You have primed yourself to expect certain objections and as such you overlook more fundamental problems with your approach. Then you have the nerve to question the methodology of the actual physicists.

 

Don't you think it's about time that you tried something new? I mean, after the first few massive failures most people realise that they are making some kind of procedural mistake and change their method based on what failure taught them. I don't remember the last time I saw a living thinking human fail to learn from the same mistake hundreds of times in a row.

[Sisyphus]

Again:

 

1)Define your terms.

 

2) State clearly why you think [math]F =G\frac{ Mm}{r^{2}}[/math] is false.

 

3) State clearly why you think your idea is correct.

[mooeypoo]

Again:

 

1)Define your terms.

 

2) State clearly why you think [math]F =G\frac{ Mm}{r^{2}}[/math] is false.

 

3) State clearly why you think your idea is correct.

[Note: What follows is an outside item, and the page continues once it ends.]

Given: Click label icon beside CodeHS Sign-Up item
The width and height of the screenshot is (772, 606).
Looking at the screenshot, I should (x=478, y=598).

You mean the 99,224,125 other times he repeated his mantra weren't enough?

[Duration]

You mean the 99,224,125 other times he repeated his mantra weren't enough?

 

Thank You.

[Sisyphus]

You mean the 99,224,125 other times he repeated his mantra weren't enough?

 

He's repeated himself a lot, but as far as I know he hasn't done any of those things. So, Duration, put up or shut up. Those aren't outrageous requests; they're the absolute bare minimum you need to even be coherent, let alone be taken seriously. If your next post on this thread isn't at least an attempt to do all three, I'm locking it.

[Duration]

He's repeated himself a lot, but as far as I know he hasn't done any of those things. So, Duration, put up or shut up. Those aren't outrageous requests; they're the absolute bare minimum you need to even be coherent, let alone be taken seriously. If your next post on this thread isn't at least an attempt to do all three, I'm locking it.

 

Do a search for:

 

Motor Daddy

Traveler

Duration

 

Read all those thousands of posts, in all those threads, and then, when you still don't understand it, come see me. I'll answer any question I can.

[mooeypoo]

Do a search for:

 

Motor Daddy

Traveler

Duration

 

Read all those thousands of posts, in all those threads, and then, when you still don't understand it, come see me. I'll answer any question I can.

 

He's even proud of the fact he trolls with his hands on his ears.